Rodrigo Guedes de Carvalho desabafou: “estou farto de conversas sobre competição e idade na literatura. Os rankings são para os tenistas, não para os escritores”. E exemplificou: Hélia Correia, acerca da poesia de Sophia, disse ontem que era intocável; que nós, comuns mortais, não deveríamos profanar a sua obra com as nossas teorias (leia sobre esta Mesa aqui). Mas, segundo o escritor, “os motes não são para testar os intervenientes. “A Hélia transformou a Sophia numa espécie de número um e esse é o meu problema: os escritores entrarem em corridas. A competição e a literatura são como a água e o azeite e não percebo como não vêm como isso nos vulgariza. A competição, parecendo elevá-la, só prejudica a literatura”.

Rodrigo Guedes de Carvalho afirmou ter nascido universal: “penso cada vez mais em planeta e menos em país. Penso num só planeta e numa só raça e pouco me importam as suas cores e particularidades”. E acrescentou: “no meu caso, penso ainda nos seres que não são humanos e que habitam esta Terra” (o jornalista é um acérrimo defensor dos direitos dos animais).

Sobre idade, Rodrigo Guedes de Carvalho afirmou recusar-se a ter uma: “estar vivo neste tempo é a minha idade. Estou a viver no tempo do Mário Cláudio e do Onésimo mas também do bebé que acabou de nascer”.

“A madrugada que eu esperava é uma literatura sem competição e sem idade. É uma utopia mas, o que é que querem? Sou escritor”.

Mário Cláudio começou por concordar em absoluto com o jornalista e afirmou deparar-se, nas redes sociais, com “muitos concursos de beleza literária, uma exposição narcísica de escritores de todas as idades”.

O escritor questionou a presença de poucos jovens entre o público do Correntes d’Escritas quando há tantos escritores jovens a participar no Encontro.

Mário Cláudio abordou as várias fases do sono e perguntou se “o sonho é menos real do que este momento que estamos a viver? Ou será que este momento não será um sonho?” Quanto à madrugada, o escritor disse não saber o que Sophia esperava, “talvez o que todos esperamos: a ressurreição”.

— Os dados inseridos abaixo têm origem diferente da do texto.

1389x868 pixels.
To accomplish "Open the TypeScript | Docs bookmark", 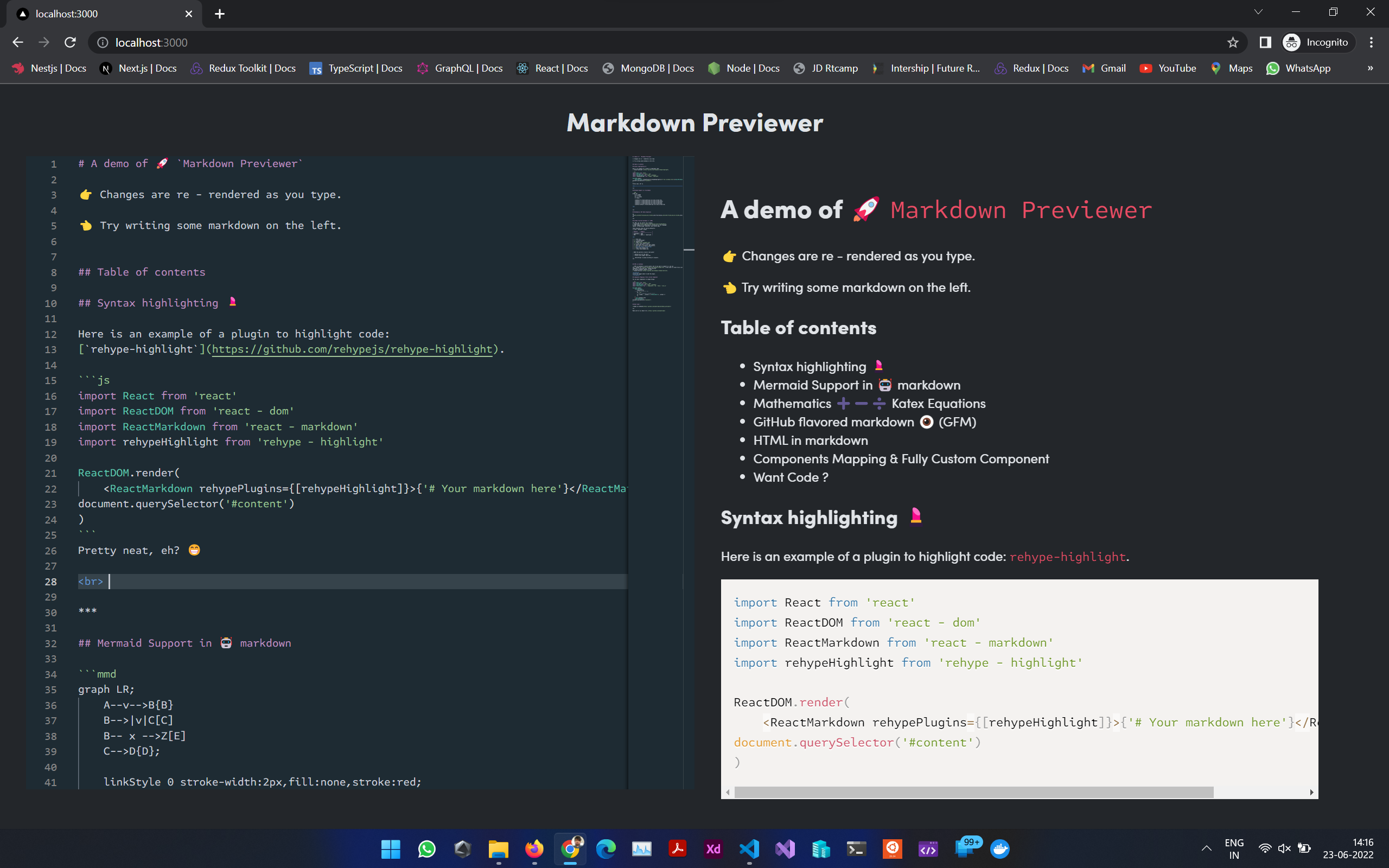I will pyautogui.click(x=356, y=68).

Onésimo Teotónio Almeida começou por dizer que, há 20 anos, na 1ª edição do Correntes d’Escritas, “não imaginava que esse encontrinho se tornaria este encontrão”. Sobre Sophia de Mello Breyner contou que apenas esteve com ela uma vez, em 1989. Muito antes disso, quando trabalhava com José Carlos Vasconcelos no Jornal de Letras e o percebeu ao telefone com a poeta, pediu que ele lhe transmitisse a sua admiração por ela e o facto de já ter lido toda a sua obra. “Mas esse era um tempo diferente, quando os jovens como eu sonhavam com utopias, alimentadas pelo que líamos. Formámo-nos na crença do progresso mas o futuro já não é o que era e não era esta a madrugada que eu esperava.” O escritor desabafou: “muita gente da minha geração deixou de usar valores que prometeu usar para sempre”.

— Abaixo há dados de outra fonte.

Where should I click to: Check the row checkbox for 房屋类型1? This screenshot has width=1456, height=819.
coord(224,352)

Revelando-se chateado com a atualidade, Onésimo reiterou que os últimos dois anos, sob a presidência de Trump, foram inacreditáveis e assim serão os próximos dois até ao final do mandato. E ainda vaticinou: “a procissão ainda vai no adro. Estão a aparecer imitações por todo o mundo”. Onésimo está chateado e afirmou que “isto não passa com uns copos, até porque bebo para afogar as mágoas mas as minhas mágoas sabem nadar”, Onésimo afirmou, no entanto, acreditar na liberdade, “até porque não tenho outra hipótese mas esta não é a madrugada que eu esperava.”.